Don’t let the drama around Sinead O’Connor eclipse her art

Sinead O'Connor performs during the 49th Montreux Jazz Festival, in Montreux, Switzerland, on July 4, 2015.
(Jean-Christophe Bott/EPA)

Those who have casually followed the Irish singer and songwriter Sinead O’Connor’s life in the past few years likely know the basic details of her personal struggles with mental illness, as well as her recent vanishing act in Chicago’s north suburbs. If not, details of this non-musical news are easily found online.

Less covered, though, is the art that O’Connor has created in that same time, which has been woefully eclipsed by the drama.

Many know her breakout debut album, “The Lion and the Cobra,” its follow-up “I Do Not Want What I Haven’t Got” and her stellar version of Prince’s “Nothing Compares 2 U.” They’ve seen her rip up a picture of the pope on national television.


Even as her voice and her artistic reflexes have continued to expand, though, all but her most devoted followers ignore her varied discography, which includes a dozen studio albums.

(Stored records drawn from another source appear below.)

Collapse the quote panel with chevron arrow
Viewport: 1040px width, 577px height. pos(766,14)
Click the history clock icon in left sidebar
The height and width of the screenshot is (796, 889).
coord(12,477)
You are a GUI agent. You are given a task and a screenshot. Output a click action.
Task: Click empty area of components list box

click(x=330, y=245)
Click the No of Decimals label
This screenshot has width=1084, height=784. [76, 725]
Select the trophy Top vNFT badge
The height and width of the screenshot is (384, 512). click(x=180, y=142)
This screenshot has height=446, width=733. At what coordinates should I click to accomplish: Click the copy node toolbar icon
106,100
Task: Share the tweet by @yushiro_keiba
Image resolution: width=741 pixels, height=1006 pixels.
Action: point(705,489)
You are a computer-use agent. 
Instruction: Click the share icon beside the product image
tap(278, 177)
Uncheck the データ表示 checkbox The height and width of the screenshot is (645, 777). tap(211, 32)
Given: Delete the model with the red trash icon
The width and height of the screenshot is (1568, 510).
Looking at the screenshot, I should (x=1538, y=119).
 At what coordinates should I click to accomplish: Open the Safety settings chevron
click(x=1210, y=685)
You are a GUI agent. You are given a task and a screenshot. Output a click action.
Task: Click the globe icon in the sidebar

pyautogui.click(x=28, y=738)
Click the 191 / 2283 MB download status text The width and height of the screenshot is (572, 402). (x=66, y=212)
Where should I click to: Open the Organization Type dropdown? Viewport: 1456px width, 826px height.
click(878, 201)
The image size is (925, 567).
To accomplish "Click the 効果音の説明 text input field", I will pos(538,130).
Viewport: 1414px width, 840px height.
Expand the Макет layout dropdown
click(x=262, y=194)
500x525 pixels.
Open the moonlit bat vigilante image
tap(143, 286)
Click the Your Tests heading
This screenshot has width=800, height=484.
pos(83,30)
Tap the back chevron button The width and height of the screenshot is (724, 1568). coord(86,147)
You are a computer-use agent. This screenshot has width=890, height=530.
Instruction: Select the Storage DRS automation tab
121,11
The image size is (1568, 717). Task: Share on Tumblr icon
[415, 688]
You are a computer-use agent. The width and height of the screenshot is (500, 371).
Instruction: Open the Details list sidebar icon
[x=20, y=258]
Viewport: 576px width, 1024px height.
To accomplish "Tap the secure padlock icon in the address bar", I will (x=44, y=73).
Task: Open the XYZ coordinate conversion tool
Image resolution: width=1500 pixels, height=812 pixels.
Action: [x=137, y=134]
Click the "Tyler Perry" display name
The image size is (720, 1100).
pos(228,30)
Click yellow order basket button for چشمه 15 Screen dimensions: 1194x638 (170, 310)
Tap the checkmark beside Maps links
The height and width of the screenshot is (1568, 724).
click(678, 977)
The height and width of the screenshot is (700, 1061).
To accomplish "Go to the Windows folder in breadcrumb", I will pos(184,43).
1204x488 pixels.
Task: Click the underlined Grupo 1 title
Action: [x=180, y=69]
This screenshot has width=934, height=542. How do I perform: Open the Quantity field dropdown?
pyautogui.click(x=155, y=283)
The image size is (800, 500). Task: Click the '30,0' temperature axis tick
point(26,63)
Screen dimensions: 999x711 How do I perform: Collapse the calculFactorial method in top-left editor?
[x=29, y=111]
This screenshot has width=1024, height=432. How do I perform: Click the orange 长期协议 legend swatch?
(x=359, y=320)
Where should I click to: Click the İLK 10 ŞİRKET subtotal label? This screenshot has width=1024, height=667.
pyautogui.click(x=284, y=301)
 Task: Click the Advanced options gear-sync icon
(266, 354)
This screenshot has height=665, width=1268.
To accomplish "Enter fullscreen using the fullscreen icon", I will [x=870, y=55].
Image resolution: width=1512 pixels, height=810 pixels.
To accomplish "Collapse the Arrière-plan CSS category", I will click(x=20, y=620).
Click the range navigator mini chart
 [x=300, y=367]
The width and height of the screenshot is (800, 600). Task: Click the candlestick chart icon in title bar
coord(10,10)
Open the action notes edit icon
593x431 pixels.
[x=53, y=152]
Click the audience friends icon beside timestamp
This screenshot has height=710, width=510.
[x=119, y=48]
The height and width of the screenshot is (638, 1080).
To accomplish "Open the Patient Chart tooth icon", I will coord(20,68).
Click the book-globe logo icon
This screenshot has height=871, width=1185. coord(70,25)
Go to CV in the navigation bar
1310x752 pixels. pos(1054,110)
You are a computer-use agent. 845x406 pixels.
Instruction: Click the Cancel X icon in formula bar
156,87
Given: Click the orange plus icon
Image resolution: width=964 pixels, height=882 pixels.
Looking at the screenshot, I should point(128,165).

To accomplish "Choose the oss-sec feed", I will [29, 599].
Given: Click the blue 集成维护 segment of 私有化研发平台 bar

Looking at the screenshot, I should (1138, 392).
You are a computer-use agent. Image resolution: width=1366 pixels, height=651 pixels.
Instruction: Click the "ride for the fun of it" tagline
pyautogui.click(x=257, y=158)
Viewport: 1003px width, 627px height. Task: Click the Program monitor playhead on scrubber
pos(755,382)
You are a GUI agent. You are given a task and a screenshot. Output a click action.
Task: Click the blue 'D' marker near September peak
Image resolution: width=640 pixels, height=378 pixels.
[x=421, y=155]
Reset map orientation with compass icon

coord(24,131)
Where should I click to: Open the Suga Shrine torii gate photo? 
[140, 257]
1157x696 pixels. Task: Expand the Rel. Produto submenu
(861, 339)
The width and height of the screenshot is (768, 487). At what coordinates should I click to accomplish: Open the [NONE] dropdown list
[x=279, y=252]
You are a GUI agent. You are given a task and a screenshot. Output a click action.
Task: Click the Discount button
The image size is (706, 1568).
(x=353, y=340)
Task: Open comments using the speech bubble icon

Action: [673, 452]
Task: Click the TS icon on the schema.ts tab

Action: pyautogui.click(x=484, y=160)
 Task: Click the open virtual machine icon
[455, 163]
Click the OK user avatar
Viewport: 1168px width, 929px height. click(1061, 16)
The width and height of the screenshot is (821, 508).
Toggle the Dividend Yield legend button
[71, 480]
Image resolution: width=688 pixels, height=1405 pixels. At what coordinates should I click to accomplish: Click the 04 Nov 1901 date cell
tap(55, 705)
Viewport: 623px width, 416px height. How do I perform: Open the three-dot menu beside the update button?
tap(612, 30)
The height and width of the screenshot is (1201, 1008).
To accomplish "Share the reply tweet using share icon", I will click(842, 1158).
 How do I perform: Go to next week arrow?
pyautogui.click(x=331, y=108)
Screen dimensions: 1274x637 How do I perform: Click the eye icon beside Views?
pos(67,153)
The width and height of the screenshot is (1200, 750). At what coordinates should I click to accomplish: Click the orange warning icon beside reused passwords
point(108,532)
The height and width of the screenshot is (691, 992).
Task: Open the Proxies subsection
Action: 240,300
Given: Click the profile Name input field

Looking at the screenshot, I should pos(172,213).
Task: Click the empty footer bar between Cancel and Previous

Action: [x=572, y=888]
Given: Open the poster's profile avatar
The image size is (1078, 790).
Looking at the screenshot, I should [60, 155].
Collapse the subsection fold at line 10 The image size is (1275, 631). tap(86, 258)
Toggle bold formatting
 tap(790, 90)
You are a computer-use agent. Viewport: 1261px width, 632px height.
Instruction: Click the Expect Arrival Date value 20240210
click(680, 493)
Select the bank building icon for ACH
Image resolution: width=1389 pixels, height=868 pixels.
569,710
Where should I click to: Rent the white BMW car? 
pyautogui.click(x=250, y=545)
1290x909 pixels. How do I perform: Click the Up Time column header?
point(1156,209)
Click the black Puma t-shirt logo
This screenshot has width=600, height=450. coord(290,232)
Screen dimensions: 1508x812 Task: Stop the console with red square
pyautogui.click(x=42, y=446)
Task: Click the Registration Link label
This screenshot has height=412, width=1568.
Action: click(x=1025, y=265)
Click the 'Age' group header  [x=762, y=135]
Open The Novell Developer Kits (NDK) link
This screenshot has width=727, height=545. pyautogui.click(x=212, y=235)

After she became a mainstream pariah for dissing the Catholic Church, O’Connor remained an outlier. She didn’t go on an apology tour or recoil at the backlash. Rather, to her credit, she doubled down on her outsider status.

In the decades since, she’s released an album of standards, a reggae album, a faith-based acoustic record featuring dub remixes, a few Christmas hymns and an album of traditional Irish songs, among others.

I come from a tradition of Irish artists where I am principally concerned with affecting my society,”

Sinead O’Connor

“I come from a tradition of Irish artists where I am principally concerned with affecting my society,” O’Connor told the Times in 2012. “Artists are supposed to act as an emergency fire service when it comes to spiritual conflict –– not preaching or telling people what to do but being a little light that tells us that there is a spirit world.”

At the time, she was promoting “How About I Be Me (And You Be You),” an often breathtaking work that focused on love and betrayal. On it, the artist wrestles with public and private truths while acknowledging she suffers from depression and PTSD. Or, in the words to “Queen of Denmark,” the John Grant-penned song she recorded for the album, “I wanted to change the world/ But I could not even change my underwear.”

O’Connor’s most recent album, “I’m Not Bossy, I’m the Boss” (2014), finds her revisiting the sound of her early pop-rock work while continuing to explore themes of love, femininity, spirituality and their convergence.

She delivers Rolling Stones-style swagger on “The Voice of My Doctor” and offers echoed gentleness on the album-closing ballad “Streetcars.” She teams with Nigerian afro-beat superstar Seun Kuti for a tribute called “James Brown.”


Through it all, she’s equal parts tender and defiant, and repeatedly confirms that she still possesses that soaring voice. Which is, to say, the next time you read O’Connor being described as unhinged or crazy, know that her artistic determination remains undiminished, and her muse undeterred.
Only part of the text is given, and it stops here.